Geç gelen adalet ‘adalet' olmayacaktır

Geç gelen adalet ‘adalet' olmayacaktır

Geç gelen adalet ‘adalet
  • A-
  • A
  • A+

28 Şubat tutuklularının dosyaları 11 aydır AYM'de

Sözcü yazarı Yılmaz Özdil'in köşesinde paylaştığı mektupta, 11 aydır cezaevinde tutulan 14 emekli generalden biri olan Çevik Bir'in demans olduğu, koruması sandığı infaz memurları sayesinde hayata tutunduğu belirtildi. 

Çetin Doğan, '28 Şubat davasının bir kumpas davası olduğunu kanıtlayan onlarca delilin incelenmekten kaçınıldığına' burgu yaptı ve AYM'nin davayı hâlâ gündemine almamasına değindi.

Doğan, 'Ülkemizde siyasi davaların açılması ve sürdürülmesinin bütün aşamalarda siyasi iktidarın belirleyici rol oynadığı acı bir gerçektir.

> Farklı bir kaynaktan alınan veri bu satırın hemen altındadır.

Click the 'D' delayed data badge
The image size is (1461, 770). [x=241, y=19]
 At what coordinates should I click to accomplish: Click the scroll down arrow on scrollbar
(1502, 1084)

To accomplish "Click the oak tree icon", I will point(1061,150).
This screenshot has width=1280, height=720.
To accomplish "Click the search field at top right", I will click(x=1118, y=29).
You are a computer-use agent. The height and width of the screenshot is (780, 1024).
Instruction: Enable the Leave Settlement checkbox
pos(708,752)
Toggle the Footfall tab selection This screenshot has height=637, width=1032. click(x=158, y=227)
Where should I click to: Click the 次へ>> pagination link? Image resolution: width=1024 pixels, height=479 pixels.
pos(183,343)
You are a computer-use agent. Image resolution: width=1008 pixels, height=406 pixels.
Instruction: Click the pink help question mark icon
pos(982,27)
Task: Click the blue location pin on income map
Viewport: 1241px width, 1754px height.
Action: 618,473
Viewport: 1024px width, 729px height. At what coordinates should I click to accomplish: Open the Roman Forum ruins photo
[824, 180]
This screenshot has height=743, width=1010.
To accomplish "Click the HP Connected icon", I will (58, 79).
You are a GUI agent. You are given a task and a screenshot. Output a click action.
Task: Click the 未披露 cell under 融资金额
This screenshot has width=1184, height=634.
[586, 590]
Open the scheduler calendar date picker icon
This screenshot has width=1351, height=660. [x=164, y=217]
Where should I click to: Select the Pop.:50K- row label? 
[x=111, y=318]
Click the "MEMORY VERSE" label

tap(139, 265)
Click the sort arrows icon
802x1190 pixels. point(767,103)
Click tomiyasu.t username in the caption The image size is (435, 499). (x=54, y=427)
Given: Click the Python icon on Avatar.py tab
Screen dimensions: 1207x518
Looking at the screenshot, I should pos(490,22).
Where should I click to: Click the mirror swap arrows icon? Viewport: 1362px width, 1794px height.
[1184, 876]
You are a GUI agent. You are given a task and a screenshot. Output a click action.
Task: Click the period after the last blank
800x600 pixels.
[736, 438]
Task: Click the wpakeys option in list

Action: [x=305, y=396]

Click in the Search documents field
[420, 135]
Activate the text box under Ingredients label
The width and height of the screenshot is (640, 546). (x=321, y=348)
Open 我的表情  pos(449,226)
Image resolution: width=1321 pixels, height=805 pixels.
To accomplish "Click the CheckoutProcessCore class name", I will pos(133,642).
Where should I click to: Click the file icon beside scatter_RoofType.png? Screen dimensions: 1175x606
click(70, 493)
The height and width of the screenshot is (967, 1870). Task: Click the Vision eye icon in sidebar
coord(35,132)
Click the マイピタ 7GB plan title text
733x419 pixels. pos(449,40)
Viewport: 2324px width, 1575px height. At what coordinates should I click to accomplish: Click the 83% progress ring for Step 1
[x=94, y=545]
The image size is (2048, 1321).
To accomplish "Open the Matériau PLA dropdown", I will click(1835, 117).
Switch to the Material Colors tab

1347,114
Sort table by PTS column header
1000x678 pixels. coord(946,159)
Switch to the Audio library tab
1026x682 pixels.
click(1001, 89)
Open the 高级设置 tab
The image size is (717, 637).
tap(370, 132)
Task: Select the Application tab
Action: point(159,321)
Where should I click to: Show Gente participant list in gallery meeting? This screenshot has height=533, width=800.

Son dönemdeki gelişmeler; siyasi davalarda yaşanan bireysel hak ihlallerinin Anayasa Mahkemesi'nde gündeme alınması, görüşülmesi aşamasında da siyasi iktidarın bilinen yaklaşım ve temayülünün dikkate alındığı kuşkusunu yaratmıştır' ifadesini kullandı.

Çetin Doğan'ın mektubunun tamamı şöyle: 

'Bu mektup 28 Şubat Davası'na ilişkin bir savunma amacıyla hazırlanmamıştır.

Anayasa Mahkemesi'ne bir yıla yakın süre önce intikal eden davanın bir an önce ele alınıp sonuçlandırılması isteminden ibarettir.

28 Şubat Davası'nda geç gelen adalet ‘adalet' olmayacaktır.

Davanın gerçek mağdurları olan sanıklarda yaprak dökümü başlamıştır.

Yan koğuşta ‘demans' teşhisi ile yatan sayın Çevik Bir nerede olduğunu bilmemekte, korumaları sandığı infaz memurlarının yardımı ile hayata tutunmaya çalışmaktadır.

Bu açık mektup, mukayeseye olanak sağlamak amacıyla, Anayasa Mahkemesi'nin ortalama altı ay içerisinde sonuçlandırdığı adil yargılama hakkının ihlaline ilişkin ‘kumpas davaları'nda verdiği kararlar ışığında hazırlanmıştır.

28 Şubat davasında hak ihlalleri

Anayasa'nın 36. Maddesi'ne göre mahkemelerin “tarafların dayanaklarını, iddialarını ve delillerini etkili bir biçimde inceleme görevi” bulunmaktadır.

Avrupa İnsan Hakları Mahkemesi'nin içtihatlarına göre; “bir mahkemenin davaya yaklaşımı, başvurucuların iddialarına yanıt vermekten ve başvurucuların temel şikayetlerini incelemekten kaçınması halinde, İnsan Hakları Sözleşmesi'nin 6. Maddesi uyarınca davanın düzgün bir biçimde incelenmesi hakkı bakımından ihlal edilmiş olacağı” belirtilmiştir.

28 Şubat Davası'nın bir ‘kumpas davası' olduğunu kanıtlayan onlarca delil, İlk Derece Mahkemesi dahil, İstinaf ve Yargıtay sürecinde mahkemeye sunulmuş olmasına rağmen incelenmekten kaçınılmıştır.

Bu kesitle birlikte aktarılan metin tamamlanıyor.